→ OBJECTIVE:
Rewrite the items below, changing every "label" to "caption" and leaving everything else untouched.

→ DATASET CONTENT:
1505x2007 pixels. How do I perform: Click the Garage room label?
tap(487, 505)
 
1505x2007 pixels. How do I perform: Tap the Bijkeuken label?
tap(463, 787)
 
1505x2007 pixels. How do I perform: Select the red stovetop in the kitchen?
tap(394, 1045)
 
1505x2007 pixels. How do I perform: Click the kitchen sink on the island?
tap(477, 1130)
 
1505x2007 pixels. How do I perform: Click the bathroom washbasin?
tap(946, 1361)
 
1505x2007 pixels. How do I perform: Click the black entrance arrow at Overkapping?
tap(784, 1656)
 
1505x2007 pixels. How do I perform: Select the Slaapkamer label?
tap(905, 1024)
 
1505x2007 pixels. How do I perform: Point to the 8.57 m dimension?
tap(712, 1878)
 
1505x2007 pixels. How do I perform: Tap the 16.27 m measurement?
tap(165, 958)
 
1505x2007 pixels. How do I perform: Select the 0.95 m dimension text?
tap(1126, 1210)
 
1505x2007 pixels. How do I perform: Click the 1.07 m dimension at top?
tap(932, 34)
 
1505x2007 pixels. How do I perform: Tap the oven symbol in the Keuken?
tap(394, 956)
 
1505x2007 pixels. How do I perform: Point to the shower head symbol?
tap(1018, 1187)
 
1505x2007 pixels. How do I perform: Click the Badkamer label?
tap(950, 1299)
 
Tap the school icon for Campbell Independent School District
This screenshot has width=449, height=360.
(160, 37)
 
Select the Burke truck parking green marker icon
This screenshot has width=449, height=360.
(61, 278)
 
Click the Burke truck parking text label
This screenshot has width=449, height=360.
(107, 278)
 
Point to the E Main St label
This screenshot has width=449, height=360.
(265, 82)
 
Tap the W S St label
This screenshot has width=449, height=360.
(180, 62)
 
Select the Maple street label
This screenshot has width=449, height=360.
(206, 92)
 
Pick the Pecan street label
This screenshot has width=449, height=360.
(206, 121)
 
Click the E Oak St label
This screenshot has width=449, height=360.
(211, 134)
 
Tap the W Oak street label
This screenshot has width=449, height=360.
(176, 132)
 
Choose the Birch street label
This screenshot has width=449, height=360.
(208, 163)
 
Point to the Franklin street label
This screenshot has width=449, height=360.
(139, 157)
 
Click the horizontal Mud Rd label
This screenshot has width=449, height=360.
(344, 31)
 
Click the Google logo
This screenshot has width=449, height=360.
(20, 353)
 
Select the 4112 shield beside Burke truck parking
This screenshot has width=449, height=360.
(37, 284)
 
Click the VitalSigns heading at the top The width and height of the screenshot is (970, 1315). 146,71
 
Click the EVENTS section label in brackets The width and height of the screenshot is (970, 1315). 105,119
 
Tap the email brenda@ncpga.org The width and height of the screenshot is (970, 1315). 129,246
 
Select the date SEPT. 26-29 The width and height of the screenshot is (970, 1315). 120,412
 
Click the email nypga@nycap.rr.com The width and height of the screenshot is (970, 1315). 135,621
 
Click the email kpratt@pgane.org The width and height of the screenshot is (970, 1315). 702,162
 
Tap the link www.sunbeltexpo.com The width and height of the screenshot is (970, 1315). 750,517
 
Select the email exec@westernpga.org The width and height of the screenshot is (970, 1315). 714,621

→ FULL ANSWER:
1505x2007 pixels. How do I perform: Click the Garage room caption?
tap(487, 505)
 
1505x2007 pixels. How do I perform: Tap the Bijkeuken caption?
tap(463, 787)
 
1505x2007 pixels. How do I perform: Select the red stovetop in the kitchen?
tap(394, 1045)
 
1505x2007 pixels. How do I perform: Click the kitchen sink on the island?
tap(477, 1130)
 
1505x2007 pixels. How do I perform: Click the bathroom washbasin?
tap(946, 1361)
 
1505x2007 pixels. How do I perform: Click the black entrance arrow at Overkapping?
tap(784, 1656)
 
1505x2007 pixels. How do I perform: Select the Slaapkamer caption?
tap(905, 1024)
 
1505x2007 pixels. How do I perform: Point to the 8.57 m dimension?
tap(712, 1878)
 
1505x2007 pixels. How do I perform: Tap the 16.27 m measurement?
tap(165, 958)
 
1505x2007 pixels. How do I perform: Select the 0.95 m dimension text?
tap(1126, 1210)
 
1505x2007 pixels. How do I perform: Click the 1.07 m dimension at top?
tap(932, 34)
 
1505x2007 pixels. How do I perform: Tap the oven symbol in the Keuken?
tap(394, 956)
 
1505x2007 pixels. How do I perform: Point to the shower head symbol?
tap(1018, 1187)
 
1505x2007 pixels. How do I perform: Click the Badkamer caption?
tap(950, 1299)
 
Tap the school icon for Campbell Independent School District
This screenshot has width=449, height=360.
(160, 37)
 
Select the Burke truck parking green marker icon
This screenshot has width=449, height=360.
(61, 278)
 
Click the Burke truck parking text caption
This screenshot has width=449, height=360.
(107, 278)
 
Point to the E Main St caption
This screenshot has width=449, height=360.
(265, 82)
 
Tap the W S St caption
This screenshot has width=449, height=360.
(180, 62)
 
Select the Maple street caption
This screenshot has width=449, height=360.
(206, 92)
 
Pick the Pecan street caption
This screenshot has width=449, height=360.
(206, 121)
 
Click the E Oak St caption
This screenshot has width=449, height=360.
(211, 134)
 
Tap the W Oak street caption
This screenshot has width=449, height=360.
(176, 132)
 
Choose the Birch street caption
This screenshot has width=449, height=360.
(208, 163)
 
Point to the Franklin street caption
This screenshot has width=449, height=360.
(139, 157)
 
Click the horizontal Mud Rd caption
This screenshot has width=449, height=360.
(344, 31)
 
Click the Google logo
This screenshot has width=449, height=360.
(20, 353)
 
Select the 4112 shield beside Burke truck parking
This screenshot has width=449, height=360.
(37, 284)
 
Click the VitalSigns heading at the top The width and height of the screenshot is (970, 1315). 146,71
 
Click the EVENTS section caption in brackets The width and height of the screenshot is (970, 1315). 105,119
 
Tap the email brenda@ncpga.org The width and height of the screenshot is (970, 1315). 129,246
 
Select the date SEPT. 26-29 The width and height of the screenshot is (970, 1315). 120,412
 
Click the email nypga@nycap.rr.com The width and height of the screenshot is (970, 1315). 135,621
 
Click the email kpratt@pgane.org The width and height of the screenshot is (970, 1315). 702,162
 
Tap the link www.sunbeltexpo.com The width and height of the screenshot is (970, 1315). 750,517
 
Select the email exec@westernpga.org The width and height of the screenshot is (970, 1315). 714,621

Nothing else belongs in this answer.